▸ Given instruction:
Copy the listing below verbatim, from the line containing "will [80, 205]." through the line containing "click(406, 669)", both lines included.

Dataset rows
— START —

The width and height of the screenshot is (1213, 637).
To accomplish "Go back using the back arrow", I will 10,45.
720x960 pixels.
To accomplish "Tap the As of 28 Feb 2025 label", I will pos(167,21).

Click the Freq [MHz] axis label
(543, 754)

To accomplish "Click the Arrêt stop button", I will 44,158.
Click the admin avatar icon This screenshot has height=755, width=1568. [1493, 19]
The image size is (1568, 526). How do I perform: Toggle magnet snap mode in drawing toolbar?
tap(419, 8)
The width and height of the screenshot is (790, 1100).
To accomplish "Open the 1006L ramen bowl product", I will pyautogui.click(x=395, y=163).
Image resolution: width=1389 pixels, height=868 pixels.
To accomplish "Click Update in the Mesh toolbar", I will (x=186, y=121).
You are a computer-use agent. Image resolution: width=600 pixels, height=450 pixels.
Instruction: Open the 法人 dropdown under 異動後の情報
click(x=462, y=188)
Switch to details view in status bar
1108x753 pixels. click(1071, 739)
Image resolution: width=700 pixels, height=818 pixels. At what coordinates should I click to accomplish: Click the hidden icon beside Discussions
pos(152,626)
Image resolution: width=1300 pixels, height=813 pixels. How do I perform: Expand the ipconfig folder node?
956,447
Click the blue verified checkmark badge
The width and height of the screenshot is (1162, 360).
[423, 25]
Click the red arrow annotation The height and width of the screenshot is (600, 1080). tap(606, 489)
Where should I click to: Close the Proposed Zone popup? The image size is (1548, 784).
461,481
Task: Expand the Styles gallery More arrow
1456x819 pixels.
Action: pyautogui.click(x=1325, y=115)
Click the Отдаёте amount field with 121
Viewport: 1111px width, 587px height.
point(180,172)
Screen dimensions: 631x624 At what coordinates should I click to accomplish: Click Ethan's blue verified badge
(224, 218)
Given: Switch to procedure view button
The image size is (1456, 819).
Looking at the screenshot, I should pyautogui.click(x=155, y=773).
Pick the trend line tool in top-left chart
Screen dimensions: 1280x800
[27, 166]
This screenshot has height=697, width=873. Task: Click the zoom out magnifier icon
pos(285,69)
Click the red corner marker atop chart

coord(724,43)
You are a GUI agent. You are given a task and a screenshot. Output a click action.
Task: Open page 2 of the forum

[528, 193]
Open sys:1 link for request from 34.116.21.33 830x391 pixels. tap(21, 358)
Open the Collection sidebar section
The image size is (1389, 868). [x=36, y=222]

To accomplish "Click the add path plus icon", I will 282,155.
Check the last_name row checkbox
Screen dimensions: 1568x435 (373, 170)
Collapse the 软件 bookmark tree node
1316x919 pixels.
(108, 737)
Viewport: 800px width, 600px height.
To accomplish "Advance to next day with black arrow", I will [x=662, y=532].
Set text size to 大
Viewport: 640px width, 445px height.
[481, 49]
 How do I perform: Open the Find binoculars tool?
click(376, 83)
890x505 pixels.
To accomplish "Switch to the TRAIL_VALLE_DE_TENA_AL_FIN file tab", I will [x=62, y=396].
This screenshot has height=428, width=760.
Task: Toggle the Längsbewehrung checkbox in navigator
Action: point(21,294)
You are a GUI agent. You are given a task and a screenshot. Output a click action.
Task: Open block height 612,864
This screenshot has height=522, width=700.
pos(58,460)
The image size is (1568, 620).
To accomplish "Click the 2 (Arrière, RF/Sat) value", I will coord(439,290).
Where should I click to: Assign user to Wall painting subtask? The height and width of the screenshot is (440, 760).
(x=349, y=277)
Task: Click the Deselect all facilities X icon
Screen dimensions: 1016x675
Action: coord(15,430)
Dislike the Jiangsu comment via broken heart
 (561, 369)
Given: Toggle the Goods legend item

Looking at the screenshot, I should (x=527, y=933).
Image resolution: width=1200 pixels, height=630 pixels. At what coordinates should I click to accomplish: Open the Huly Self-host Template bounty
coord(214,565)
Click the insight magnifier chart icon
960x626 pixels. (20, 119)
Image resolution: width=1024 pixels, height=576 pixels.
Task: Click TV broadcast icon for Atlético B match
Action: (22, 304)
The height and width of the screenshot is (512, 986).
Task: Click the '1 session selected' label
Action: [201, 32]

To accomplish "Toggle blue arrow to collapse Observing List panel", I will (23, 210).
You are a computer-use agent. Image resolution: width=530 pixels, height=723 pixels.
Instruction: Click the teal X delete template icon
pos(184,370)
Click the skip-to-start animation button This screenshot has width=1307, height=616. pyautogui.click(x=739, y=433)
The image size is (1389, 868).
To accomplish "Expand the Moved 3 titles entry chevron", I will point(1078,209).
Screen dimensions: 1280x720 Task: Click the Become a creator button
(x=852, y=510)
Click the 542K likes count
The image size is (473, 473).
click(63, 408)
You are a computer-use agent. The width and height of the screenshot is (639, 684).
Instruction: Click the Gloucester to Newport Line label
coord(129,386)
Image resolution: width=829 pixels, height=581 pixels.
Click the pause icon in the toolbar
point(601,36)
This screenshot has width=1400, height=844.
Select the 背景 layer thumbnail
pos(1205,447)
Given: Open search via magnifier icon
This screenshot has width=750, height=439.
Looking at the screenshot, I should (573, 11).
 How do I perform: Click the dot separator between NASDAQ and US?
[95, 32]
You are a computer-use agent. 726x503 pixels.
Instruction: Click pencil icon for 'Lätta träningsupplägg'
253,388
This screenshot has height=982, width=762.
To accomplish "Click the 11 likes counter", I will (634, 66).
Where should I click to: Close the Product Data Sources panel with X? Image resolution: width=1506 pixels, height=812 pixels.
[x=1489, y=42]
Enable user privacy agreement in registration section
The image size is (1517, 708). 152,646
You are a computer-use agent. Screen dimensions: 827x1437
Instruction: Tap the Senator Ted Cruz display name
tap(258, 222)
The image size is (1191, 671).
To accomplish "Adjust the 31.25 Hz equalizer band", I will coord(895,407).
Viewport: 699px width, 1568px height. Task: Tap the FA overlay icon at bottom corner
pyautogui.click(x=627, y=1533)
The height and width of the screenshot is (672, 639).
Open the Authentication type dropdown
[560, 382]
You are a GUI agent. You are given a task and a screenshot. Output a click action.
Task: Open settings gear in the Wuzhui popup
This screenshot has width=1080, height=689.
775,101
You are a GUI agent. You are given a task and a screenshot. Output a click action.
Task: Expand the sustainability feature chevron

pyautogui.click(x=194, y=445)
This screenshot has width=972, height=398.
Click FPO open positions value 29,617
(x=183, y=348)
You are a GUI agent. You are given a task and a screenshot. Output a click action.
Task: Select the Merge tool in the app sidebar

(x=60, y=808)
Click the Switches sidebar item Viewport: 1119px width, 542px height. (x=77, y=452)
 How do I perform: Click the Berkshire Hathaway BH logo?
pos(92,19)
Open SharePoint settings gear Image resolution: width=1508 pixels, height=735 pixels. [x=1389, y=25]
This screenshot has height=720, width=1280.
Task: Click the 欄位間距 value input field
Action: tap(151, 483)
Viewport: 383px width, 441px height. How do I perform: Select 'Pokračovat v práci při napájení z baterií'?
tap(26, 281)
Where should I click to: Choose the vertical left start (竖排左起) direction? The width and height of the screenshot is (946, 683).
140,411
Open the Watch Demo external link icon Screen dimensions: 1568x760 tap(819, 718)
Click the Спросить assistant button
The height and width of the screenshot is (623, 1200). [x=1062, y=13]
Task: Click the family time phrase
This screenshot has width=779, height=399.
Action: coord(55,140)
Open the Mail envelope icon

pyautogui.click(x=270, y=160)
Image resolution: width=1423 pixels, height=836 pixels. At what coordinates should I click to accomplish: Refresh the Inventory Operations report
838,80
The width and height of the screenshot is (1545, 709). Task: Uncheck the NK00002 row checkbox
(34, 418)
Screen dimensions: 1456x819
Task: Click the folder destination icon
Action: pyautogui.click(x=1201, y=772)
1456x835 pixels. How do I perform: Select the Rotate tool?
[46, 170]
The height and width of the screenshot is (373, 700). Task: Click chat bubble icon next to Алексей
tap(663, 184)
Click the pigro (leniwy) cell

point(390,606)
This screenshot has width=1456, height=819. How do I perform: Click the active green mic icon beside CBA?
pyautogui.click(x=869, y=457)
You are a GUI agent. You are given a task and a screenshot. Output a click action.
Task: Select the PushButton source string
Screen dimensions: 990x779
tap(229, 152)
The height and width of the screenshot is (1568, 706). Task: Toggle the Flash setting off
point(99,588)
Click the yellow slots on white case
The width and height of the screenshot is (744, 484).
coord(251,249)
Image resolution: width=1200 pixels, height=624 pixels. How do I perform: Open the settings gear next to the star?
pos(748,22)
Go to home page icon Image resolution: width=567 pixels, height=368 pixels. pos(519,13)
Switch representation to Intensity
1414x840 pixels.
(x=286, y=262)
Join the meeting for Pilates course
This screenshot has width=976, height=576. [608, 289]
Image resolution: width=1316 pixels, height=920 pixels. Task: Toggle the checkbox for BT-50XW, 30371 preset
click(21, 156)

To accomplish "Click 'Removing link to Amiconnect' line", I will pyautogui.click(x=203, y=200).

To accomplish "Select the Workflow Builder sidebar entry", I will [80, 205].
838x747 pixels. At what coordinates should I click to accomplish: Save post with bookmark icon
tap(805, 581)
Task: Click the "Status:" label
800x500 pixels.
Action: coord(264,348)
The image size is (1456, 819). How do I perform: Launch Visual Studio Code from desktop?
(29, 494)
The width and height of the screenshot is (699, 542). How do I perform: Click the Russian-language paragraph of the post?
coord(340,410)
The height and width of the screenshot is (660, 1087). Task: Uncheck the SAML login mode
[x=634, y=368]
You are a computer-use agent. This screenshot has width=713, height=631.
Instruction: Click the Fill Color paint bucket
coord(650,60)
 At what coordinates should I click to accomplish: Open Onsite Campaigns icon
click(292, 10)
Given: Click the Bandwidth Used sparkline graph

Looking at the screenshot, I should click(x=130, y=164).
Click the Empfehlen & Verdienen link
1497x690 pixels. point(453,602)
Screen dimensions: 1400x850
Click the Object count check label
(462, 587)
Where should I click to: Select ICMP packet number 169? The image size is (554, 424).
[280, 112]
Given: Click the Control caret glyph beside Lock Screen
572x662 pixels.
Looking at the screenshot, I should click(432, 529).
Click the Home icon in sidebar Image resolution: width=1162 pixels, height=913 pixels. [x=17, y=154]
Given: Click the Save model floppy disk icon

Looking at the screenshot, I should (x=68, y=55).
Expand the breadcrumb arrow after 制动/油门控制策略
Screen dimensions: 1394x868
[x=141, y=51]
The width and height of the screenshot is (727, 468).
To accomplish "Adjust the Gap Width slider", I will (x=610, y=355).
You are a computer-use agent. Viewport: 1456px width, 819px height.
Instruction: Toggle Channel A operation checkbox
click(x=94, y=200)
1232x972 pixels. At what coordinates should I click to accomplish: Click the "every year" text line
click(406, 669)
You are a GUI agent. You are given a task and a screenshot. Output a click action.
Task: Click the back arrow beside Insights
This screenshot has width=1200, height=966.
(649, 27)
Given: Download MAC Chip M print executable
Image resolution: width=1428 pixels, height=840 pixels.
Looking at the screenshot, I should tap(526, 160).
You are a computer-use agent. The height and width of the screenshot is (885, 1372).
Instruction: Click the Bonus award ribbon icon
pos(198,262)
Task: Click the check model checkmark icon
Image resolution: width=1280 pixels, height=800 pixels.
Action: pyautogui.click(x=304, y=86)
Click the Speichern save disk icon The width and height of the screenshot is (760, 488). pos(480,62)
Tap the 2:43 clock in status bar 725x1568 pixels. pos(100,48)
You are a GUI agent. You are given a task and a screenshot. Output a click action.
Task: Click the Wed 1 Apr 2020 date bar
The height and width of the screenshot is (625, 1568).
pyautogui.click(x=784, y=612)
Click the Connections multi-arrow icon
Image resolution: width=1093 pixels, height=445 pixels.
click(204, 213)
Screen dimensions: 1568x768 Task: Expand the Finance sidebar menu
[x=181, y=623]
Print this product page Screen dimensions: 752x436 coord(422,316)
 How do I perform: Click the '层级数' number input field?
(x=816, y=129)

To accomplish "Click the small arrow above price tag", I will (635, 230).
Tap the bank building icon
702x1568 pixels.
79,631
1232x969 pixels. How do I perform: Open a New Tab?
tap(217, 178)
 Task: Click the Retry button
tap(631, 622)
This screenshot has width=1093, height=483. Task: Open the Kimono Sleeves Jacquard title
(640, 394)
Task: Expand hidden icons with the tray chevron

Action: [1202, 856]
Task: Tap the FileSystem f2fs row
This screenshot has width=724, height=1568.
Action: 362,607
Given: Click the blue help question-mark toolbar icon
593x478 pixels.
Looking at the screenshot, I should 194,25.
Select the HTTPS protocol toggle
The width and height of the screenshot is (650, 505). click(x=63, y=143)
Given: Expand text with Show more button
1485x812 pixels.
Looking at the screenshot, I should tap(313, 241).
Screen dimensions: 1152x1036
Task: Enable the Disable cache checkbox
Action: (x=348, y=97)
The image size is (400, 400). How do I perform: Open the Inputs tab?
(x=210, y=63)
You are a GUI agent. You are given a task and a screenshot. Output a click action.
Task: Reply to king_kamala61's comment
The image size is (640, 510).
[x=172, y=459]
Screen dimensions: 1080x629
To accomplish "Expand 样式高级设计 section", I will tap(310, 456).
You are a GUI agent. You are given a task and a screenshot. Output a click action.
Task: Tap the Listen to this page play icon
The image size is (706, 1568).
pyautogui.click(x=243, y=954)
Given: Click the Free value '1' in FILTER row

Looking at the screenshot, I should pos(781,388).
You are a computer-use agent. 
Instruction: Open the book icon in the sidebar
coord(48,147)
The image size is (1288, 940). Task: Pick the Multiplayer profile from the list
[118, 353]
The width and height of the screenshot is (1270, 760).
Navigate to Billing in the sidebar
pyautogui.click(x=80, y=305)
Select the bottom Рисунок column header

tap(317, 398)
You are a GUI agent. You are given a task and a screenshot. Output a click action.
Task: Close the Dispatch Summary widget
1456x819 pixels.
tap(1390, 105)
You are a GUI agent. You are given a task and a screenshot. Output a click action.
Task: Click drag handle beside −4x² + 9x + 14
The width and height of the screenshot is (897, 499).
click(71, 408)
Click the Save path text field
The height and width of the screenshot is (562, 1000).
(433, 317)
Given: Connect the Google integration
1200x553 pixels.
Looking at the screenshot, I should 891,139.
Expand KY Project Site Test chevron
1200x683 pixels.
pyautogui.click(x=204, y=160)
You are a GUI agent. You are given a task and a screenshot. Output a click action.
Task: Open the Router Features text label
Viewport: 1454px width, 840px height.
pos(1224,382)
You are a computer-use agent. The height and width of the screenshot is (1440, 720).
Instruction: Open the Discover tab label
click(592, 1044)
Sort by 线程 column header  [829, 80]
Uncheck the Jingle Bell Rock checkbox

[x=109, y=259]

— END —

▸ Solved problem:
To accomplish "Select the Workflow Builder sidebar entry", I will [80, 205].
838x747 pixels. At what coordinates should I click to accomplish: Save post with bookmark icon
tap(805, 581)
Task: Click the "Status:" label
800x500 pixels.
Action: coord(264,348)
The image size is (1456, 819). How do I perform: Launch Visual Studio Code from desktop?
(29, 494)
The width and height of the screenshot is (699, 542). How do I perform: Click the Russian-language paragraph of the post?
coord(340,410)
The height and width of the screenshot is (660, 1087). Task: Uncheck the SAML login mode
[x=634, y=368]
You are a computer-use agent. This screenshot has width=713, height=631.
Instruction: Click the Fill Color paint bucket
coord(650,60)
 At what coordinates should I click to accomplish: Open Onsite Campaigns icon
click(292, 10)
Given: Click the Bandwidth Used sparkline graph

Looking at the screenshot, I should click(x=130, y=164).
Click the Empfehlen & Verdienen link
1497x690 pixels. point(453,602)
Screen dimensions: 1400x850
Click the Object count check label
(462, 587)
Where should I click to: Select ICMP packet number 169? The image size is (554, 424).
[280, 112]
Given: Click the Control caret glyph beside Lock Screen
572x662 pixels.
Looking at the screenshot, I should click(432, 529).
Click the Home icon in sidebar Image resolution: width=1162 pixels, height=913 pixels. [x=17, y=154]
Given: Click the Save model floppy disk icon

Looking at the screenshot, I should (x=68, y=55).
Expand the breadcrumb arrow after 制动/油门控制策略
Screen dimensions: 1394x868
[x=141, y=51]
The width and height of the screenshot is (727, 468).
To accomplish "Adjust the Gap Width slider", I will (x=610, y=355).
You are a computer-use agent. Viewport: 1456px width, 819px height.
Instruction: Toggle Channel A operation checkbox
click(x=94, y=200)
1232x972 pixels. At what coordinates should I click to accomplish: Click the "every year" text line
click(406, 669)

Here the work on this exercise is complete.